(DATASET RECORDS)

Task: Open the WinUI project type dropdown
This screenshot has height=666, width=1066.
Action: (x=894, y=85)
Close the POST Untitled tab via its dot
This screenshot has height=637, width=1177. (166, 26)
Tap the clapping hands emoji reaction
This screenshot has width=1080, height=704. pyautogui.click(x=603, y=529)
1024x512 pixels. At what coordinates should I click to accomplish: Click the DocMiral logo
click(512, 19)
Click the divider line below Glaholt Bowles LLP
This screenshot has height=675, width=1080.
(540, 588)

(End DATASET RECORDS)

EXERCISE REQUIREMENTS: Return exactly the lines from the one containing "Tap the clapping hands emoji reaction" to the last line of the data, and nothing more.

RESPONSE TO THIS EXERCISE:
Tap the clapping hands emoji reaction
This screenshot has width=1080, height=704. pyautogui.click(x=603, y=529)
1024x512 pixels. At what coordinates should I click to accomplish: Click the DocMiral logo
click(512, 19)
Click the divider line below Glaholt Bowles LLP
This screenshot has height=675, width=1080.
(540, 588)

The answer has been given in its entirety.